= Data entries =
============
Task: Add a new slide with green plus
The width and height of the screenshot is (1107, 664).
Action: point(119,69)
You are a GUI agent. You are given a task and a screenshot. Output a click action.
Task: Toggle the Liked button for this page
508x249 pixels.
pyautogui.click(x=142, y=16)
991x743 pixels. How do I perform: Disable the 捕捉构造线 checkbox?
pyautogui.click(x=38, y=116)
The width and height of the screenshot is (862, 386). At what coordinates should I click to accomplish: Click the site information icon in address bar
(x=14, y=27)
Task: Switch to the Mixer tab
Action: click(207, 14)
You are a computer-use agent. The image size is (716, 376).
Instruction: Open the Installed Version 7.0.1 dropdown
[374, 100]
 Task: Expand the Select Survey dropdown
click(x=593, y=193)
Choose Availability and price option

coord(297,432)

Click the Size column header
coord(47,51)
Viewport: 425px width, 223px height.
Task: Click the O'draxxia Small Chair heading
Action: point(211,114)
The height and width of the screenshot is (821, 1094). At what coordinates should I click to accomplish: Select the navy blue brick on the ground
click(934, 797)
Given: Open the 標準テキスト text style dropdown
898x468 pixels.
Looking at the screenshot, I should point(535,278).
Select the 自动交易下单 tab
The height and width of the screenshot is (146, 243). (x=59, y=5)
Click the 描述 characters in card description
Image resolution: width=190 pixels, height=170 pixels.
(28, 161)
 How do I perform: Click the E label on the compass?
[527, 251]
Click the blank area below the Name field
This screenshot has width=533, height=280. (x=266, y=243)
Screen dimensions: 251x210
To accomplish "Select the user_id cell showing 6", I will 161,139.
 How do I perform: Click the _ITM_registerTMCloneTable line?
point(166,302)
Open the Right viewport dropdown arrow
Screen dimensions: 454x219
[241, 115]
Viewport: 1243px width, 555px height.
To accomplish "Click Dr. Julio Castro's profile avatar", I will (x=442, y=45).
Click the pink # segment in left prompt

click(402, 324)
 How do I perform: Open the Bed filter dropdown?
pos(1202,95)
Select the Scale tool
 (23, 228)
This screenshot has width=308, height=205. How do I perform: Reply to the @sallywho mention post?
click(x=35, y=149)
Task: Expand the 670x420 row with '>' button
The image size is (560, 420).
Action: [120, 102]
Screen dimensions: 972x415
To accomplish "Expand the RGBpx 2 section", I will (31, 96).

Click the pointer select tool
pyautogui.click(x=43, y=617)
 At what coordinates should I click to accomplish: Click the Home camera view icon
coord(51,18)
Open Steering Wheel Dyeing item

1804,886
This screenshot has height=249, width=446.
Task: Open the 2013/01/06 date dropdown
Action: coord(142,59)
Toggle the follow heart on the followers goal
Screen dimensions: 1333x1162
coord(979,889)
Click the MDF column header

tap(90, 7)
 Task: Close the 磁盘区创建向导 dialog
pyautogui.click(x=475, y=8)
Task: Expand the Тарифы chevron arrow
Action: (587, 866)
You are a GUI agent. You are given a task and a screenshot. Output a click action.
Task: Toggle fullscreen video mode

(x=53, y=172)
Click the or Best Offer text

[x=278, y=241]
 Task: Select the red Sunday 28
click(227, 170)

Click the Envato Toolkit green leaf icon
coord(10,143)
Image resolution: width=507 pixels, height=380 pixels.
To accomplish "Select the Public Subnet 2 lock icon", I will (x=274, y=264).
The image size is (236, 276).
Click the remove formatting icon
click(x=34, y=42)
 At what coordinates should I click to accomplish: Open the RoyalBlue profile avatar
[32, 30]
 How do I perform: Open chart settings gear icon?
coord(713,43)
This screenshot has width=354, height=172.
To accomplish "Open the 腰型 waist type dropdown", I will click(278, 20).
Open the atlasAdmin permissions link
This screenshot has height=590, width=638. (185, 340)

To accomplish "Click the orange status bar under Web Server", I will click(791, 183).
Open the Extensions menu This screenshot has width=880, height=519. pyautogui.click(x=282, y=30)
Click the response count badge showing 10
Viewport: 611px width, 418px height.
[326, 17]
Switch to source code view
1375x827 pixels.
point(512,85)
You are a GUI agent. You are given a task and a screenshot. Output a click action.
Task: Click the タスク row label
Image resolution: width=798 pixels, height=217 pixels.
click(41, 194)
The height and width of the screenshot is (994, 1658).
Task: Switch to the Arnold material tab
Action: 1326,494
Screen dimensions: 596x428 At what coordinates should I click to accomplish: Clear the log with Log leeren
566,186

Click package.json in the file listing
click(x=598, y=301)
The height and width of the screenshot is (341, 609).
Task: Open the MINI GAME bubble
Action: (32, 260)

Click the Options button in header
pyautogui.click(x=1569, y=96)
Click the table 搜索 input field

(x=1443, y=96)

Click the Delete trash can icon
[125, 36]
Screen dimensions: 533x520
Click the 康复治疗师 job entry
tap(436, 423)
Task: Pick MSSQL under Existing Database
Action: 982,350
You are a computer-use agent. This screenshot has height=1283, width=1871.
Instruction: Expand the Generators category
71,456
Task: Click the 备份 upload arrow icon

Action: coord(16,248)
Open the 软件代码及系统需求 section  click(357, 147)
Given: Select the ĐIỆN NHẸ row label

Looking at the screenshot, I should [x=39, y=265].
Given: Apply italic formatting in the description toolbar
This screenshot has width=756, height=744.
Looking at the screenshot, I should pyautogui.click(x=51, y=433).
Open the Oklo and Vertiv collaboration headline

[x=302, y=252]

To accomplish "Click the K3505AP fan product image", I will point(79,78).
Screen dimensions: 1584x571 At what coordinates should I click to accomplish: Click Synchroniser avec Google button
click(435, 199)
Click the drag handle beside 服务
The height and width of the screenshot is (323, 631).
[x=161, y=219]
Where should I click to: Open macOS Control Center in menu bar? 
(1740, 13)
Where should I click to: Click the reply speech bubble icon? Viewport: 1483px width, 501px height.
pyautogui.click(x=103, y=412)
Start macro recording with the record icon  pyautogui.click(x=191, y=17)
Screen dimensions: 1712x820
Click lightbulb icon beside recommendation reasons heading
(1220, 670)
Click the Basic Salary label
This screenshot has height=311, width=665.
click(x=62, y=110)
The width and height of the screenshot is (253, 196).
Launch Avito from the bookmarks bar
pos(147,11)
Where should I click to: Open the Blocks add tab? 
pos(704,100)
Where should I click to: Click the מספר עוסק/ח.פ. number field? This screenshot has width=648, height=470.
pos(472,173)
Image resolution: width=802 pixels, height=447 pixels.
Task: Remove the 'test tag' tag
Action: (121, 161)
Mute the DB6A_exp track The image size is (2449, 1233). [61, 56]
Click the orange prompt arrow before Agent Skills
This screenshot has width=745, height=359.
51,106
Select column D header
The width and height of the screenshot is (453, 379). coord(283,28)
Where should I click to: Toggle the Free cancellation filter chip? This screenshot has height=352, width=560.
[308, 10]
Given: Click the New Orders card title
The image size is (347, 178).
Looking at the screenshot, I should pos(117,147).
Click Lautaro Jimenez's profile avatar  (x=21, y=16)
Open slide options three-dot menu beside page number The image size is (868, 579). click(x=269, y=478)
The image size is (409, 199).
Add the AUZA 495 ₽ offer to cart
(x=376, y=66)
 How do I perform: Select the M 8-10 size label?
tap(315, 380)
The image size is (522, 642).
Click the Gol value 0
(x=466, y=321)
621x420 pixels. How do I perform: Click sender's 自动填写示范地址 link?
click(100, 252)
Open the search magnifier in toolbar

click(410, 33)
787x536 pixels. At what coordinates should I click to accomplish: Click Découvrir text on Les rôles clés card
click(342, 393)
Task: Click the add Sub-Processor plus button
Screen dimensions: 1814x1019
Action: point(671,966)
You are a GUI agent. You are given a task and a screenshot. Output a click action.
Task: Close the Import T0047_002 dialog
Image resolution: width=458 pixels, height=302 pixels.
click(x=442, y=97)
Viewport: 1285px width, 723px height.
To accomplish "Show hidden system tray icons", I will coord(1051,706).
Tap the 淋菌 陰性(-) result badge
============
= Aim =
Retype the lines of the listing above, starting at the line that contains "Task: Click the add Sub-Processor plus button" and ending at the last line of the listing, with both ends included.

= Expected output =
Task: Click the add Sub-Processor plus button
Screen dimensions: 1814x1019
Action: point(671,966)
You are a GUI agent. You are given a task and a screenshot. Output a click action.
Task: Close the Import T0047_002 dialog
Image resolution: width=458 pixels, height=302 pixels.
click(x=442, y=97)
Viewport: 1285px width, 723px height.
To accomplish "Show hidden system tray icons", I will coord(1051,706).
Tap the 淋菌 陰性(-) result badge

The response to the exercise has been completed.